Cant offer any advice on whats good or bad in terms of reliability/quality but i'm a few days away from buying a smev hob from this place. Rainbow Conversions Ltd t/a Grasshopper Leisure | Caravan & Motorhome - Kitchen Equipment

They seem to have the best prices out there particularly on the lower priced hobs. 

For your teeny van the smev 1 burner with sink and glass lid would be an option maybe roughly 45cm x 30cm and is suitable for a corner type fit, if you didnt want the sink then a single smev burner will set you back around 75 quid i think, it's only 25cm wide by about 30 deep so super small and has a nice chrome finish.


----------



## cooljules (Sep 5, 2011)

i have been looking on ebay, the camping and caravan items section, under used and nearest to me, seen a good few sinks and cooker units, although i didnt take much notice as i dont need it, might get lucky.  got a good few things locally, cheap too.


----------



## Deleted member 775 (Sep 5, 2011)

you seem to be considering converting a small van into a camper ,  a lot seem to like the renault kangoo and one or two have them on here ,they are a good base for convertion .  but i suppose it depends on do you want a single or twin berth . the small dihatsu, honda acty  vans used to be liked but there reliability can be dire regards overheating and spares can be a bit hard to come by and a little expensive .mind you there are many out there and a converted one can fetch quite a bit of money now due to there low insurance and tax and good fuel consumption .


----------



## Firefox (Sep 5, 2011)

If you want a small one I'd recommend the Smev 2 or 3 burner 8323 or 8322

You can get them at Rainbow conversions for example:

Rainbow Conversions - smev cookers, burners, grills and sinks for your DIY self build motorhome and campervan conversion

The 8323 fits in a space 700mm long by 450 deep. But if you want a smaller unit there is a one burner model. Or go large with separate units, there is lots of choice on the the page above. I've had mine in for almost two years and very happy with it. Even cooked a big 4 course Christmas meal on there with the help of a separate electric mini oven and grill.

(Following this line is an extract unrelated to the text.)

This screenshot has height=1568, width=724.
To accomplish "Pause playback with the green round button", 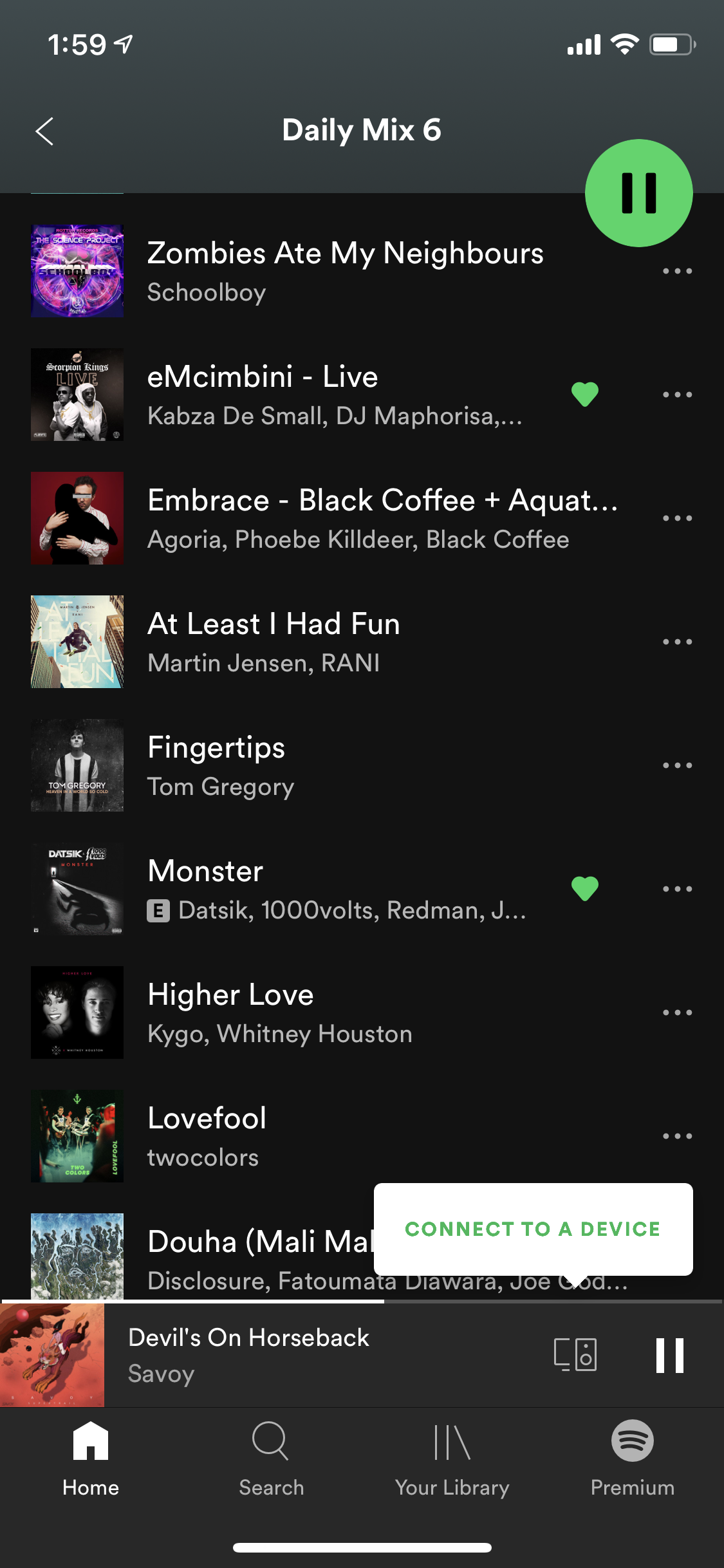I will point(638,193).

Edit: Just noticed Fugg recommended exactly the same thing! I didn't see his post before so it's an independent opinion.


----------



## activecampers (Sep 5, 2011)

If you are DIYing - look at "cak tanks" - they have a huge PDF catalog you can look at off line, and you can get one sent in the post. Amazing choice and most small converts get their bits from there!


----------



## donkey too (Sep 5, 2011)

This is up for offer in Brandon and will take 100 quid for it it is as new and only used 1 week you could take the stainless sink / cooker out to fit elsewhere  by undoing four screws.


----------



## CompoSimmonite (Sep 5, 2011)

donkey too said:


> This is up for offer in Brandon and will take 100 quid for it it is as new and only used 1 week you could take the stainless sink / cooker out to fit elsewhere  by undoing four screws.View attachment 2738



Bargain 
Wished I'd seen that before I ordered my combo unit the other day. I opted for a SMEV 917 for my Peugeot Expert. It's going to be sited by the sliding door opening so possible to use whilst standing outside hence not wanting a unit with lid.
Although they seem to be the  same company postage slightly cheaper from Grasshopper Leisure than from Rainbow Conversions !

Paul H


----------